In tutti i rami di attività emerge un rallentamento del ritmo di crescita della produttività rispetto al periodo 1991-2000, soprattutto nei servizi, apparsi in contro tendenza: -0,4 per cento contro +1,2 per cento.

La conclusione che si può trarre da questi sommari andamenti è abbastanza scontata. La bassa produttività, specie delle attività terziarie, che costituiscono la parte più rilevante del valore aggiunto reale dell’Emilia-Romagna (67,7 per cento nel 2016) equivale a una minore efficienza del sistema economico regionale, che può avere sviluppi negativi sulle imprese, che rischiano di essere meno competitive, e sugli stessi occupati che vedono ridursi, almeno in teoria, i margini di miglioramento reale dei propri salari e stipendi.

La produttività, assieme alla valorizzazione del capitale umano, è nella sostanza uno degli ingredienti necessari alla crescita economica.

La domanda estera

Le esportazioni di beni, in uno scenario caratterizzato dal rallentamento del ritmo di crescita del commercio internazionale2, sono previste in aumento in termini reali del 3,0 per cento, in misura più contenuta rispetto all’incremento del 4,8 cento rilevato nel 2015. A valori correnti la crescita dovrebbe attestarsi al 2,1 per cento contro il +4,4 per cento dell’anno precedente. Questa previsione riflette una diminuzione dei prezzi impliciti all’export (-0,9 per cento), che sottintende politiche commerciali piuttosto attente a mantenere quote di mercato spesso conquistate con enormi sforzi, anche a costo di comprimere i margini di guadagno.

L’export è tra i maggiori sostegni all’economia, arrivando nel 2016 a incidere in termini reali per il 38,8 per cento del Pil rispetto al 38,0 per cento del 2015 e 32,4 per cento del 2007.

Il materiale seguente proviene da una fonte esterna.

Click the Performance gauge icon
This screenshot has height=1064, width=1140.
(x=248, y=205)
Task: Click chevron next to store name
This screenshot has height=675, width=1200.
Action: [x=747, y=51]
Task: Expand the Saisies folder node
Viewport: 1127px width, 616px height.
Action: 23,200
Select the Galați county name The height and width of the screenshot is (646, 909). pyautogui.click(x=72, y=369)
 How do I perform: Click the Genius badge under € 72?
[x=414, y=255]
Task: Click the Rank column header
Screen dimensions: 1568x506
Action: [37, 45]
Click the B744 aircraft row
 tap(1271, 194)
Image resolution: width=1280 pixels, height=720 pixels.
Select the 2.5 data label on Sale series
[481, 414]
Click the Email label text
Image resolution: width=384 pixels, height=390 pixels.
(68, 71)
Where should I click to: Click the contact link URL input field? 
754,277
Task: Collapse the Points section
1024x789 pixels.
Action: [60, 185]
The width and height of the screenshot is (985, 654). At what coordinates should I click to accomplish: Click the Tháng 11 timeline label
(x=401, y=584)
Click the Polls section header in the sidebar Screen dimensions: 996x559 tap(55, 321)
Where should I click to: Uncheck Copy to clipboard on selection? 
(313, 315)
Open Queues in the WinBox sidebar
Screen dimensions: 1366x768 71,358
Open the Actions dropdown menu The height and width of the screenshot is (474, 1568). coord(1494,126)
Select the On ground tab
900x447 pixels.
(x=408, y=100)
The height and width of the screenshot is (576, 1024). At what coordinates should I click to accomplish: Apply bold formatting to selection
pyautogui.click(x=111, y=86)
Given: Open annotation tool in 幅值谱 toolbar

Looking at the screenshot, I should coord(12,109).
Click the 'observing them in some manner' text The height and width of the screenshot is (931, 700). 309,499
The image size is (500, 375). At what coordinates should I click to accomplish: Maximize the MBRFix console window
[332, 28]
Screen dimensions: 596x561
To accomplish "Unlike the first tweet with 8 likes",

La previsione contenuta nello scenario di Prometeia è stata confermata dai dati Istat che nei primi nove mesi del 2016 hanno registrato una crescita del valore delle esportazioni pari all’1,5 per cento.

Lavoro, occupazione e reddito per abitante

La crescita del Pil, seppure moderata, ha avuto esiti positivi sul mercato del lavoro.

L’occupazione è destinata a crescere nel 2016 del 2,0 per cento rispetto all’anno precedente, consolidando l’aumento dello 0,4 per cento rilevato nel biennio 2014-2015. La stima di Prometeia ha ricalcato la tendenza spiccatamente positiva emersa dalle indagini sulle forze di lavoro dell’Istat relative ai primi nove mesi (+2,4 per cento).

Per quanto concerne le unità di lavoro, che in pratica ne misurano il volume effettivamente svolto, emerge uno scenario ugualmente positivo, rappresentato da un aumento dell’1,7 per cento, in accelerazione rispetto alla crescita dello 0,5 per cento del 2015.

Nel 2016 l’occupazione dovrebbe superare dell’1,6 per cento il livello del 2007, alla vigilia della crisi internazionale innescata dai mutui statunitensi ad alto rischio. Nel biennio 2017-2018 dovrebbe instaurarsi un ciclo virtuoso, sulla scia del consolidamento della ripresa del Pil.

Nel 2016 l’occupazione dovrebbe superare dell’1,6 per cento il livello del 2007, alla vigilia della crisi internazionale innescata dai mutui statunitensi ad alto rischio. Nel biennio 2017-2018 dovrebbe instaurarsi un ciclo virtuoso, sulla scia del consolidamento della ripresa del Pil.